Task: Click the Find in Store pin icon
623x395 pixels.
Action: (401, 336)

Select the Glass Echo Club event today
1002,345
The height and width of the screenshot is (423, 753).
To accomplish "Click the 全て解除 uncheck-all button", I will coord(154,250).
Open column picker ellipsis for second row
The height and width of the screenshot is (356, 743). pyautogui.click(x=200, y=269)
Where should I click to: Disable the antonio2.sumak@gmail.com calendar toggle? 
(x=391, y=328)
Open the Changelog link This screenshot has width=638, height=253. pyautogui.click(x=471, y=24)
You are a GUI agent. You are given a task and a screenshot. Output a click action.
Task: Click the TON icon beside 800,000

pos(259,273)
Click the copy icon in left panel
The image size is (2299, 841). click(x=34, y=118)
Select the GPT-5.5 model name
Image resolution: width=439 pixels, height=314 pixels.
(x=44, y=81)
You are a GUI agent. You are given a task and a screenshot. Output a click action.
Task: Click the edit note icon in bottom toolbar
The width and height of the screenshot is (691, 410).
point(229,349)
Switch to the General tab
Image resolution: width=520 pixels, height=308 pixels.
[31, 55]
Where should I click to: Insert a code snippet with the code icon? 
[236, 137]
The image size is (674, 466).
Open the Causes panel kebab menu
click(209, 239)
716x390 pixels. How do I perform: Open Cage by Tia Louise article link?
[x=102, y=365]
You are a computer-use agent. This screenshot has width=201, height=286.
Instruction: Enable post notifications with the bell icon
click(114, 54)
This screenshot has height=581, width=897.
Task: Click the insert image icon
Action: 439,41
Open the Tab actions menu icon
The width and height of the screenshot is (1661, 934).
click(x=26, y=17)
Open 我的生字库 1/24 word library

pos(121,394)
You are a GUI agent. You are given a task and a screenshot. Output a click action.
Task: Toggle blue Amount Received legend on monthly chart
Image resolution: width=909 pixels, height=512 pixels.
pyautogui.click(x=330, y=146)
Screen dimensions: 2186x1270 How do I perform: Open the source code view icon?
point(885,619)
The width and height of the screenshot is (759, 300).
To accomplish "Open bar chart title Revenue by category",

◆ SHORT EXERCISE ◆
Rewrite the records from the line containing "The width and height of the screenshot is (759, 300)." through the end, swapping "Revenue by category" for "Sales by region" and leaving everything else as it is.

◆ CORRECT OUTPUT ◆
The width and height of the screenshot is (759, 300).
To accomplish "Open bar chart title Sales by region",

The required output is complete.